Da ieri solo chi ha già completato il ciclo di 3 dosi potrà entrare in Austria. Per gli altri obbligo di tampone non più vecchio di 72 ore. E quarantena di 10 giorni per i non immunizzati.

Danimarca

Nessun lockdown ma stop per un mese a teatri, cinema, concerti, parchi divertimenti e musei.

Irlanda

In meno di due settimane già oltre la meta dei contagiati (attorno ai 5mila al giorno) è stata colpita dalla Omicron. per ora limitazioni orarie (chiusura alle 20) per pub e ristoranti.

Svizzera

Super Green pass (vaccinati o guariti) per fare vita "normale": ristoranti, musei, palestre e, soprattutto, piste da sci.

Canada

Le scuole superiori e le università torneranno a prescindere in Dad per una settimana dopo le festività di fine anno. E nei locali pubblici capienza sempre al 50%.

Thailandia

Thailandia: saranno pochissimi rispetto agli oltre 260mila l'anno dell'ultimo periodo pre pandemia da Covid (fonte: ministero degli Esteri), ma adesso anche quell'esiguo drappello di turisti italiani dovrà sottoporsi a quarantena una volta sbarcato a Bangkok. 

La Thailandia reintrodurrà infatti da oggi, come misura preventiva contro la variante Omicron del coronavirus, una quarantena obbligatoria di 7-10 giorni in albergo per gli arrivi dall'estero: la misura sospende almeno fino al quattro gennaio la procedura semplificata del 'Thailand Pass' introdotta lo scorso novembre per rilanciare il turismo.

Lo ha annunciato un portavoce governativo. «Dal 21 dicembre, non ci saranno più nuove registrazioni per il 'Test and G' (ovvero il programma che permette l'ingresso con il 'Thailand Pass', ndr) , ma solo la quarantena o la 'Phuket Sandbox'», ha detto il portavoce Rachada Dhanadirek riferendosi al programma pilota che da oggi offre una alternativa alla quarantena solo per coloro che vanno a Phuket.

Il 'Thailand Pass' rilasciato dalle autorità di Bangkok, semplificava l'ingresso nel Paese, attraverso il 'Test and Gò, obbligando a una sola notte in hotel e a un tampone molecolare i turisti vaccinati e dotati di assicurazione sanitaria, se provenienti da una lista di oltre cinquanta Paesi.

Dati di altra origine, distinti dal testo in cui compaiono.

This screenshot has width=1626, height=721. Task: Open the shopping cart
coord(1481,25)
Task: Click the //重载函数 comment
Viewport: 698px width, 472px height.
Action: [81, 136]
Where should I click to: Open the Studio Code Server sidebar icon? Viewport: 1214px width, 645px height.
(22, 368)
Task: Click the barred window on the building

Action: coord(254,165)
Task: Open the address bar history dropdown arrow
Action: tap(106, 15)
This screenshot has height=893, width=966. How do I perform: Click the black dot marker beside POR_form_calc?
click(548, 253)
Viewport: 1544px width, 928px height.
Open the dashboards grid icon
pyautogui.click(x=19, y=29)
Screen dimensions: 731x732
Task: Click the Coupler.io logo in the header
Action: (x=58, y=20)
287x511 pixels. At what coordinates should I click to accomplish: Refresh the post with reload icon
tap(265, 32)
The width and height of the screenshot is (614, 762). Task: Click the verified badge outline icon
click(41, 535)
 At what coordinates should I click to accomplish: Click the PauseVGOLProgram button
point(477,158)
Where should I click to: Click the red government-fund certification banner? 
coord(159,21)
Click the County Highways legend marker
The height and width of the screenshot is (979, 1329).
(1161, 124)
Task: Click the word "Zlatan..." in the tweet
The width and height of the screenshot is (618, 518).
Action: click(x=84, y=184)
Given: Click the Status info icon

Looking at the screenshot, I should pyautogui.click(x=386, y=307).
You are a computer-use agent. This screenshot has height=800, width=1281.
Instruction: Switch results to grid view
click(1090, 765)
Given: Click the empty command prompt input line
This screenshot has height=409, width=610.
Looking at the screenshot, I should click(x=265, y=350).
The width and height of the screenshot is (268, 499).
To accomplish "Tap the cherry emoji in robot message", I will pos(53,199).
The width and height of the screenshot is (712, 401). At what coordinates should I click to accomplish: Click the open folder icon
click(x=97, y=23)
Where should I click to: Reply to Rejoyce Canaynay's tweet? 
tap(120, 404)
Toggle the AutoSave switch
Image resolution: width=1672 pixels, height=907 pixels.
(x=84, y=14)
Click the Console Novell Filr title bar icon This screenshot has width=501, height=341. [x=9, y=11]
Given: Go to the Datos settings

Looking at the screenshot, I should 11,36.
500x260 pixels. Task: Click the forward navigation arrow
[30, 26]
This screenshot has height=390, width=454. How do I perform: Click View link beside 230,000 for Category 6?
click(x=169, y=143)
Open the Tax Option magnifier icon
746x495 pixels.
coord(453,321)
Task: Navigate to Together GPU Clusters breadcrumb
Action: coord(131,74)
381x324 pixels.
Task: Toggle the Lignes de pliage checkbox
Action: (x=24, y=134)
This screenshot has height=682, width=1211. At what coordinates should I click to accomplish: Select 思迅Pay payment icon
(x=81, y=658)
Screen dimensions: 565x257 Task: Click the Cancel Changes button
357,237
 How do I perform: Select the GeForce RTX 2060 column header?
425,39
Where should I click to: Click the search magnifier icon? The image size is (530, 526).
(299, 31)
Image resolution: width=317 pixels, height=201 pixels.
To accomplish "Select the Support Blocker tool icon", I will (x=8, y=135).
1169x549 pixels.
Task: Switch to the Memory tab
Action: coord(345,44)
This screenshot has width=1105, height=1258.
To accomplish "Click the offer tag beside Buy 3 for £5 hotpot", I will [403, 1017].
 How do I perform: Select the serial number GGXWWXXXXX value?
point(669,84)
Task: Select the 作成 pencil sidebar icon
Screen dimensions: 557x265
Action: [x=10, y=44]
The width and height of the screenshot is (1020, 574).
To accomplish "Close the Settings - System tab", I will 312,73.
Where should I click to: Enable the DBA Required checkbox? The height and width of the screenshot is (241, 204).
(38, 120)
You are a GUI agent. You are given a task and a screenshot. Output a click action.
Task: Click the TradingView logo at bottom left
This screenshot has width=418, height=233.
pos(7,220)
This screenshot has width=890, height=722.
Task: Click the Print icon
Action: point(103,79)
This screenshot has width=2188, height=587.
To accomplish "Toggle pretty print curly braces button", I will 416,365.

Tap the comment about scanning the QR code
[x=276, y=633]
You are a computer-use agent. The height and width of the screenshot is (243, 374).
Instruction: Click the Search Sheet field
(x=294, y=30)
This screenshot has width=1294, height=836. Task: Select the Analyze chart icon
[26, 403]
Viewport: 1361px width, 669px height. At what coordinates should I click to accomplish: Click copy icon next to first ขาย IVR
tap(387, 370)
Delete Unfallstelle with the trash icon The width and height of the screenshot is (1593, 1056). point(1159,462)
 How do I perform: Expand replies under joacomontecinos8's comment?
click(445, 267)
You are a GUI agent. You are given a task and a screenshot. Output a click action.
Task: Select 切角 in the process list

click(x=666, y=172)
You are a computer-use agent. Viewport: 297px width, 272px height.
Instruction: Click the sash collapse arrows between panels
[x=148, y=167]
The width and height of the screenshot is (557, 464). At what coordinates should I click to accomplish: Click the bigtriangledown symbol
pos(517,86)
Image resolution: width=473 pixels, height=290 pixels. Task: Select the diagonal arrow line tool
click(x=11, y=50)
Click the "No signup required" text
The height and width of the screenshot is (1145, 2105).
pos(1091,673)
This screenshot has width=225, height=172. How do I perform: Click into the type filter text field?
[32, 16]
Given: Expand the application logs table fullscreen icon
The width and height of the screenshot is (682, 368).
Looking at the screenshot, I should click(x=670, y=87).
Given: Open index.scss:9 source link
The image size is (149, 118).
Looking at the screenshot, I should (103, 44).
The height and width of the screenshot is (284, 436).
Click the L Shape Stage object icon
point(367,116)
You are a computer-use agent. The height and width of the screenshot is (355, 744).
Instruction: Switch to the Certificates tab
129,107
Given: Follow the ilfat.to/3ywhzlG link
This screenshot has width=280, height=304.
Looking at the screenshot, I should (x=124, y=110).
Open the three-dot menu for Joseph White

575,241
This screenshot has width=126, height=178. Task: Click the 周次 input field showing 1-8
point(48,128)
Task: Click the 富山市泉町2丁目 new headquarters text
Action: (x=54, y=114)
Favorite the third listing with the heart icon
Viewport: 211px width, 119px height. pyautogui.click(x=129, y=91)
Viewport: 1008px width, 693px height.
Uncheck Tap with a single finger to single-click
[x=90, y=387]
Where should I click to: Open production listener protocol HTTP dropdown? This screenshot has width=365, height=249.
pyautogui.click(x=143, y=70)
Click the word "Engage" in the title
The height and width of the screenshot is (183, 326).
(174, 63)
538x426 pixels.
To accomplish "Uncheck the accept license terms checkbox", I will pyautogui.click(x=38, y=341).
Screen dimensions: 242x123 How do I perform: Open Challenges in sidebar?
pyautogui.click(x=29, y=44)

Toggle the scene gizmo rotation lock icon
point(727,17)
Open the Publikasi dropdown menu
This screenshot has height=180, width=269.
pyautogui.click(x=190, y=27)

Nel frattempo, le 90mila persone già in possesso del 'Thailand Pass' potranno entrare in Thailandia entro il 10 gennaio, ma con restrizioni supplementari non ancora chiarite dalle autorità. La decisione avrà un pesante contraccolpo su un settore turistico che prima dell'emergenza Covid accoglieva 40 milioni di stranieri all'anno, ma che è stato messo in ginocchio dal precedente sistema di quarantena di due settimane in albergo. Dopo un programma di vaccinazioni partito in ritardo, la Thailandia è riuscita a inoculare oltre la metà della popolazione in particolare con il vaccino cinese Sinovac. Solo di recente, quando i contagi sono scesi a poche migliaia al giorno, le autorità hanno rimosso il coprifuoco e altre restrizioni da semi-lockdown sul territorio. Ma l'arrivo della variante Omicron, di cui sono stati registrati 63 casi di contagio finora, ha riportato alto il livello di allerta.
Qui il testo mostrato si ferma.